▶ _Exercise details_
Convert the listing into a numbered list covering everything from the line containing "Task: Select Comic Sans MS font family" down to the line containing "Action: click(x=582, y=112)", skipping any blank lines and leaving out the pictures.

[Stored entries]

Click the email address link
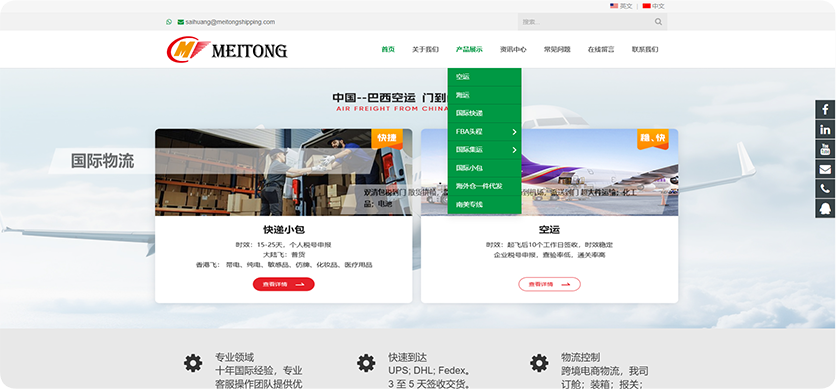The height and width of the screenshot is (389, 836). [x=230, y=22]

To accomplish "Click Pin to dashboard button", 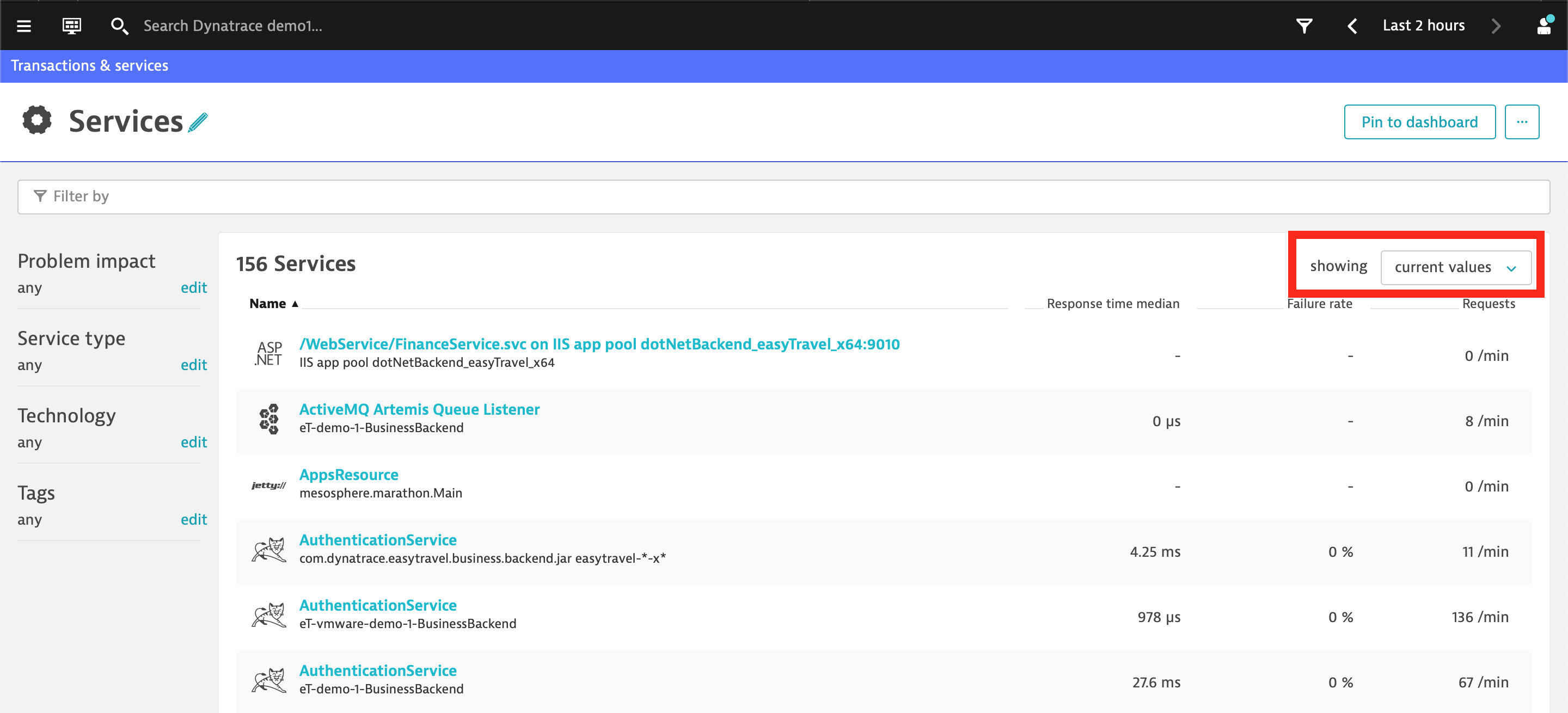I will point(1419,122).
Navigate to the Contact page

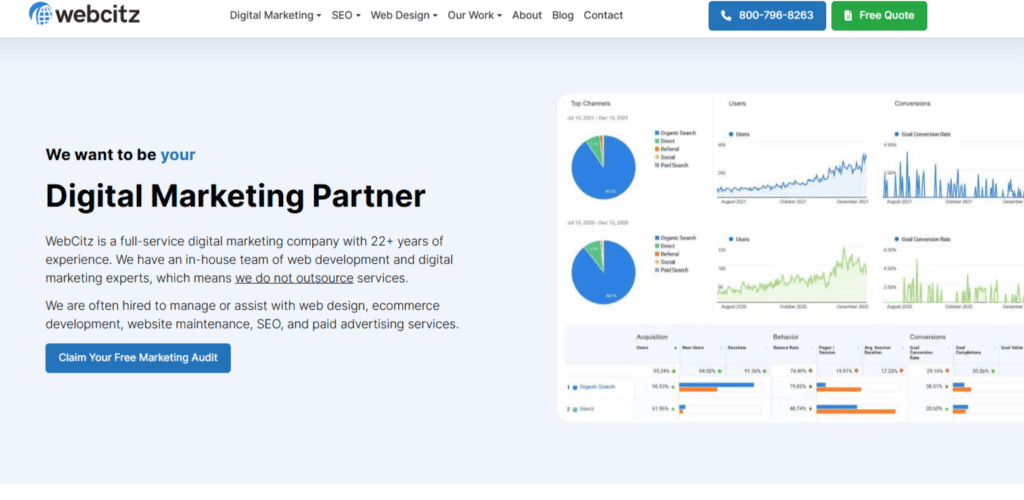[603, 15]
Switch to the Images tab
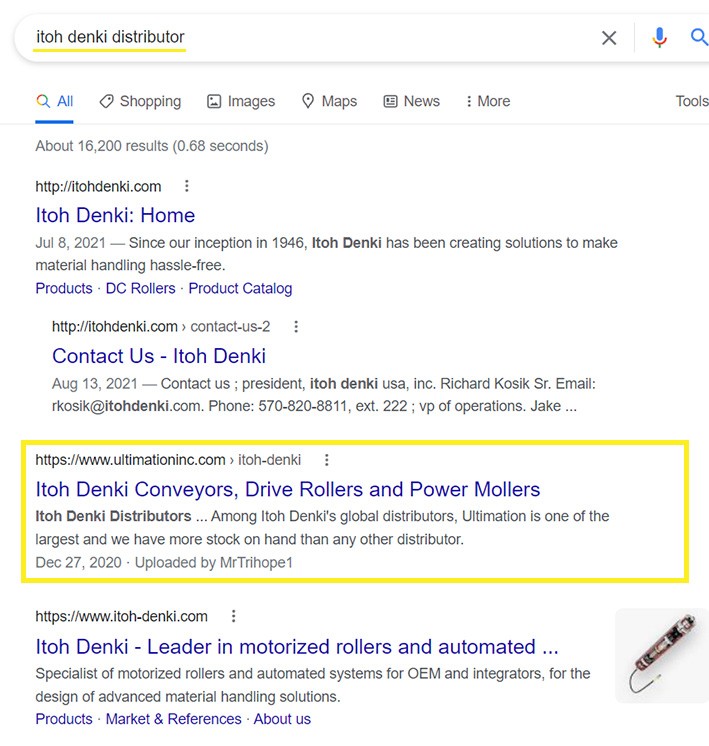Screen dimensions: 709x746 241,101
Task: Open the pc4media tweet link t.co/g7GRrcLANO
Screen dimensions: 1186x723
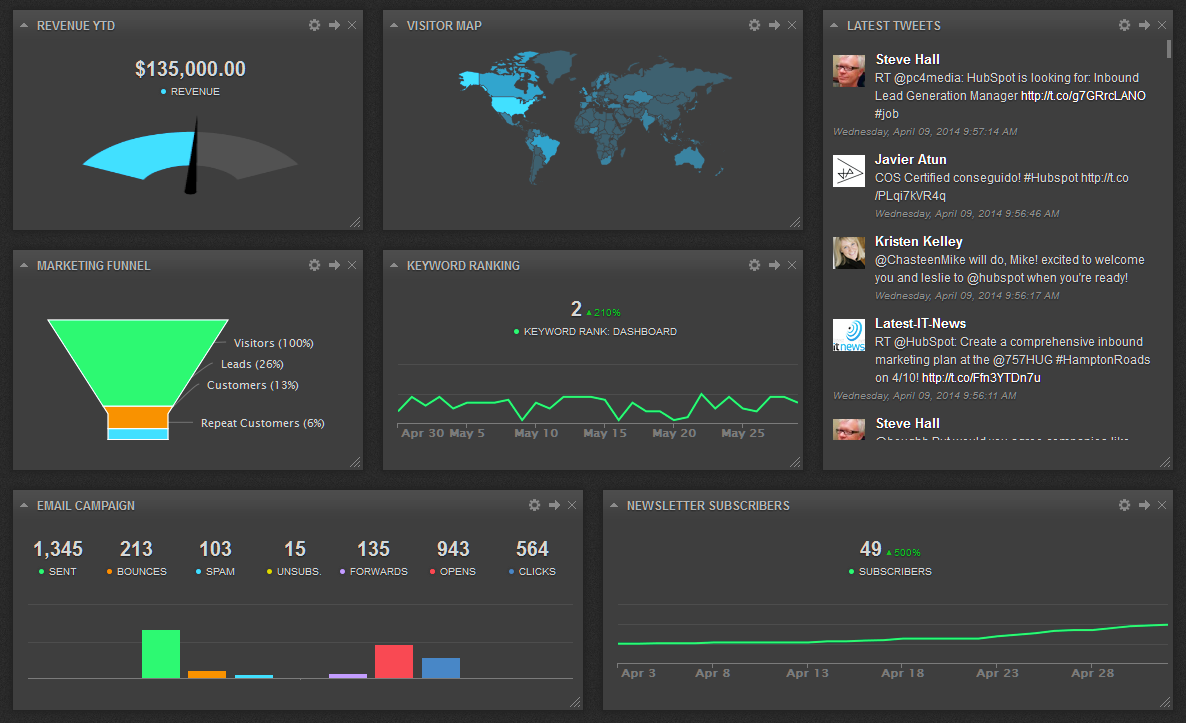Action: point(1083,96)
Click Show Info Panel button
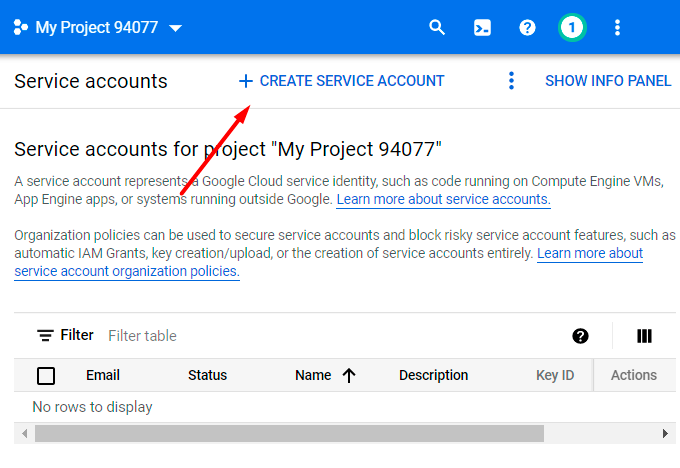This screenshot has height=468, width=680. click(x=608, y=81)
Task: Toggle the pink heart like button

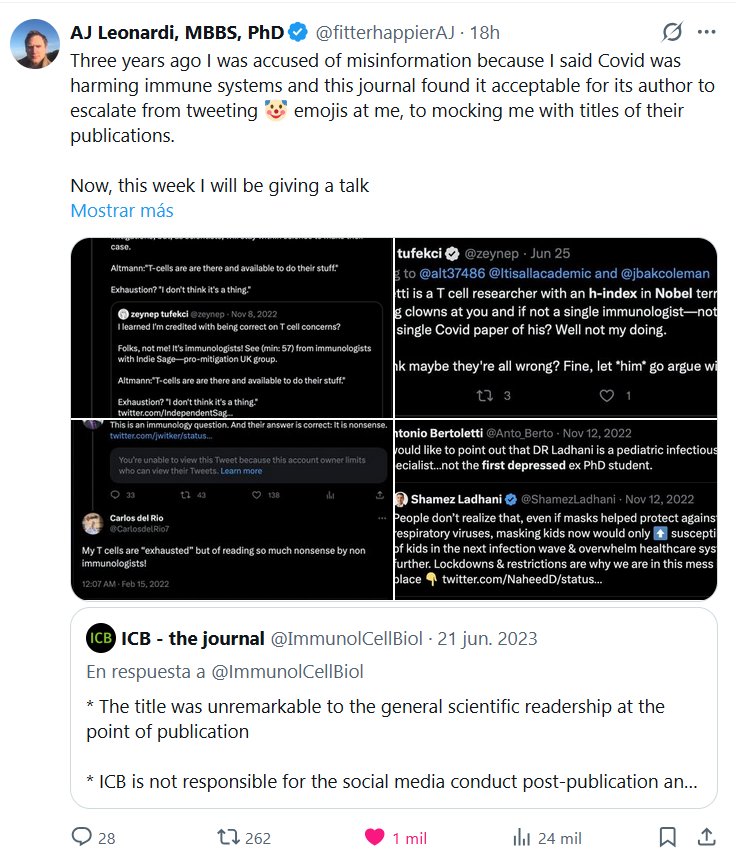Action: (x=373, y=837)
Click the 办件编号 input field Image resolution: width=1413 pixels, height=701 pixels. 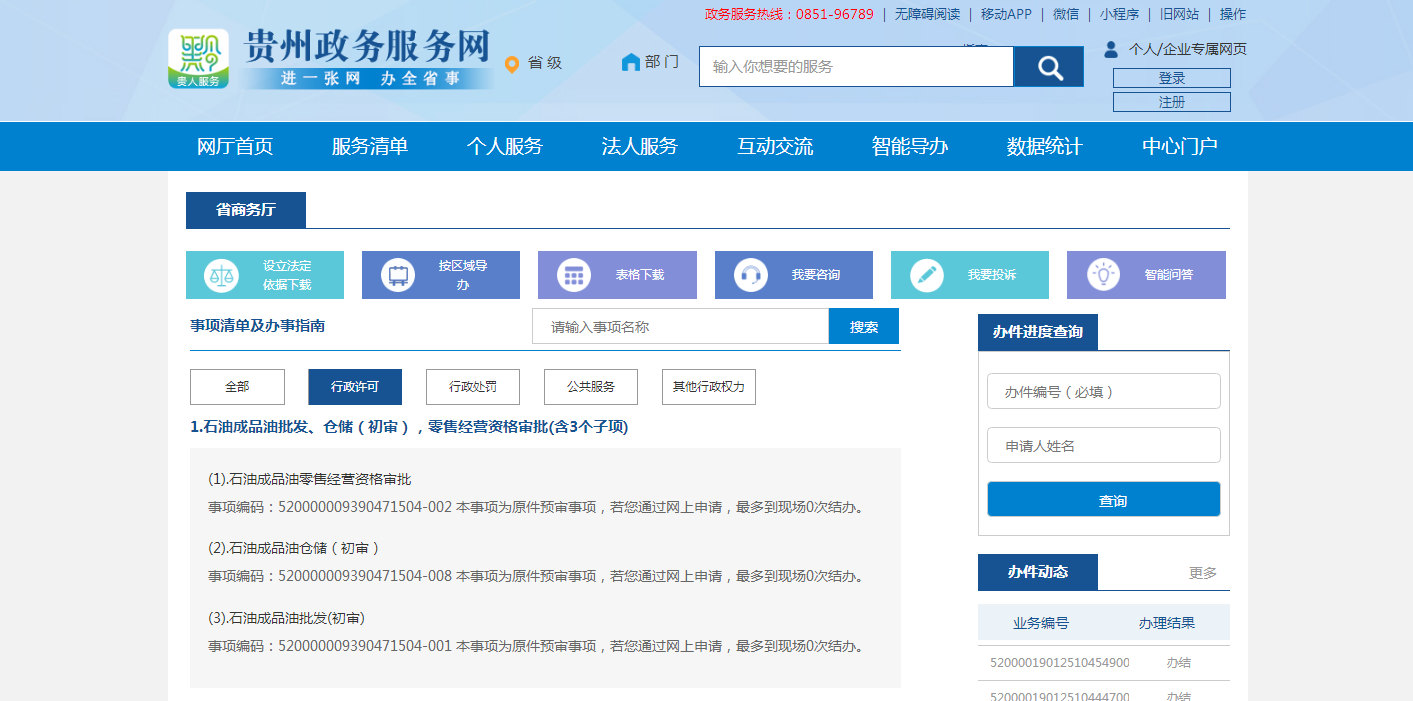click(1103, 392)
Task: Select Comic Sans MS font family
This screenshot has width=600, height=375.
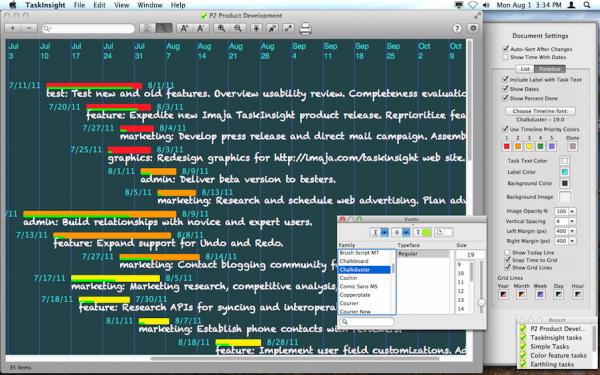Action: coord(359,286)
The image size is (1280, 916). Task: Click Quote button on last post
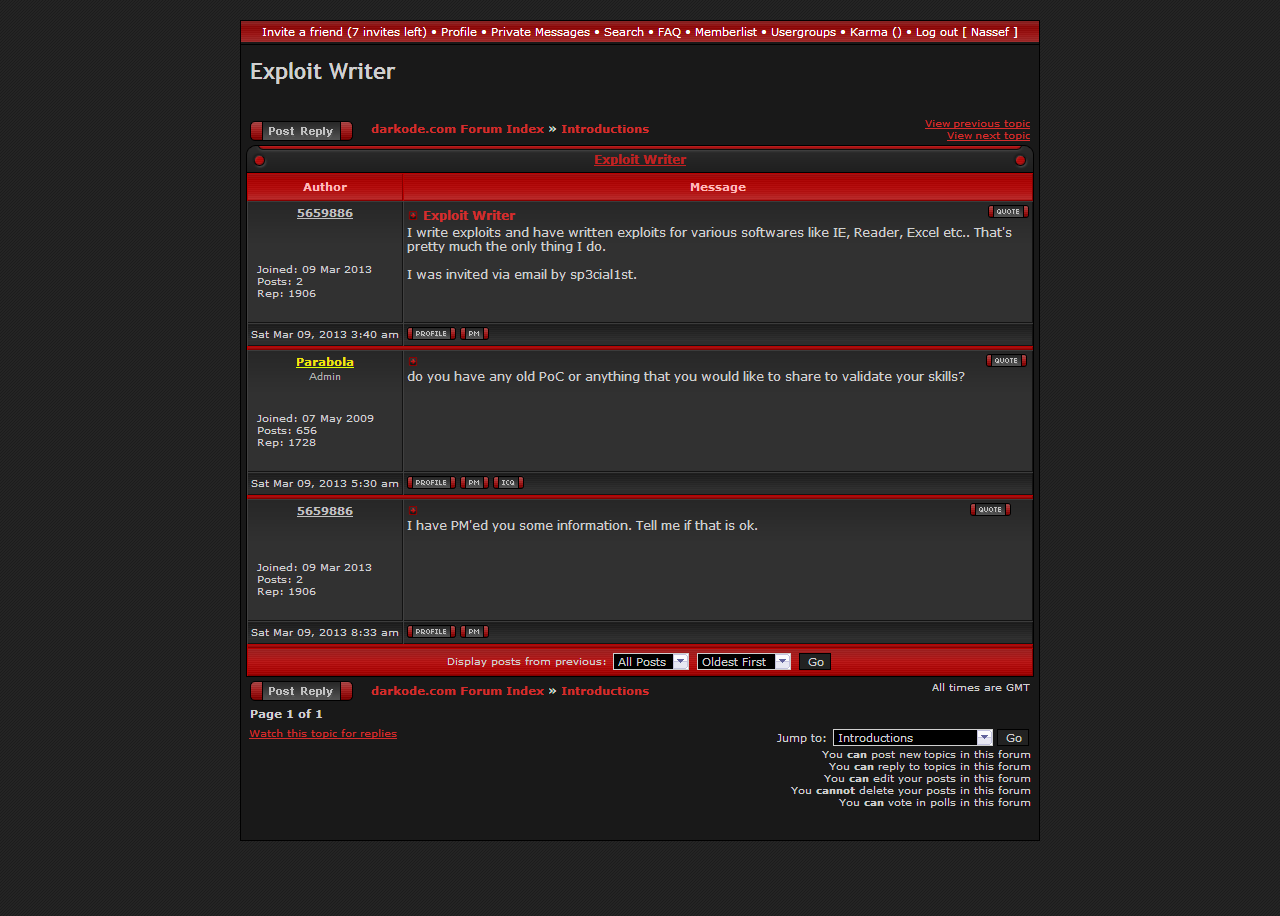[x=989, y=509]
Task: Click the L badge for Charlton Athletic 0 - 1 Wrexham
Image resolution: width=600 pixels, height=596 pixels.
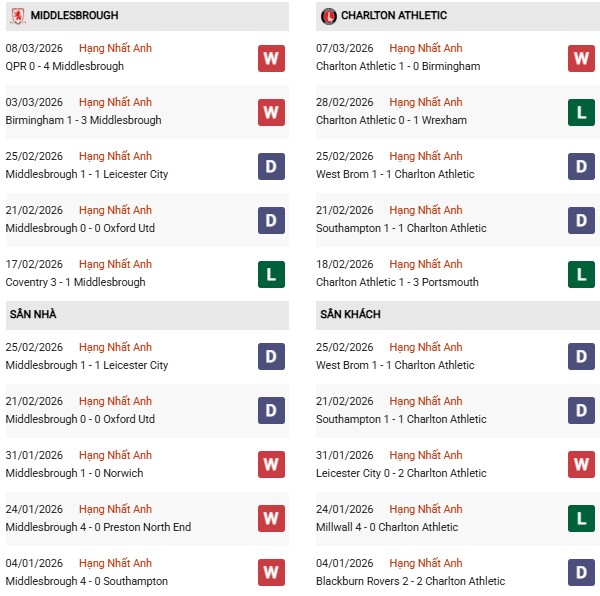Action: click(x=582, y=112)

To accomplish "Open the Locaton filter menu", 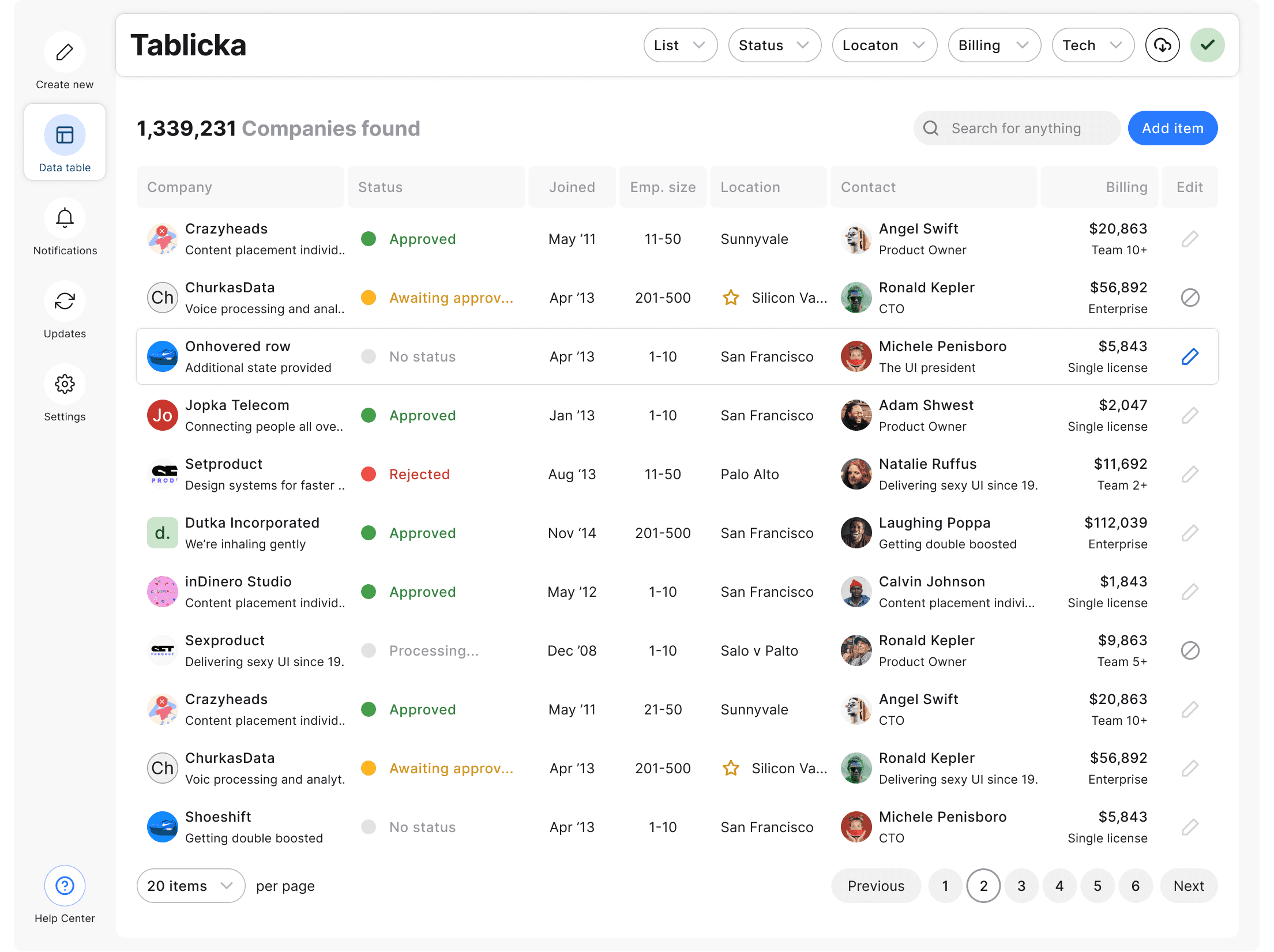I will point(884,45).
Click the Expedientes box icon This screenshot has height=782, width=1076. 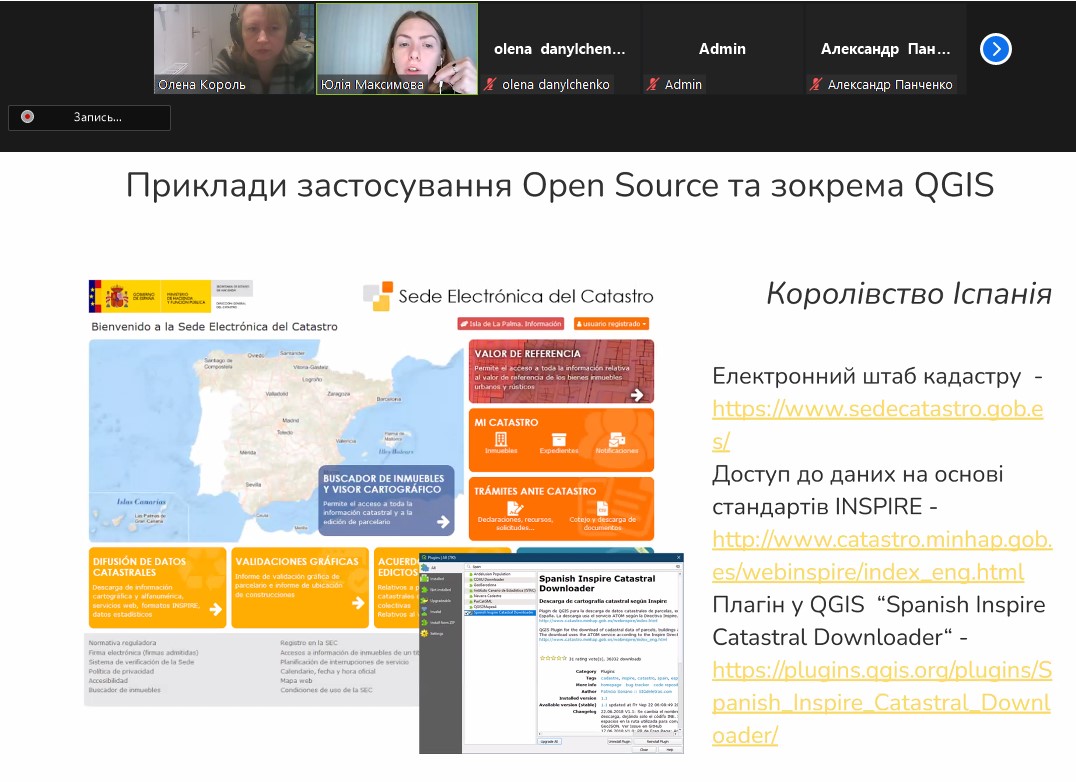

▶ _Task output_
1. Task: Select Comic Sans MS font family
2. This screenshot has width=600, height=375.
3. Action: coord(359,286)
4. The image size is (1280, 916). Task: Click Quote button on last post
5. [x=989, y=509]
6. Task: Click the L badge for Charlton Athletic 0 - 1 Wrexham
7. Image resolution: width=600 pixels, height=596 pixels.
8. Action: click(x=582, y=112)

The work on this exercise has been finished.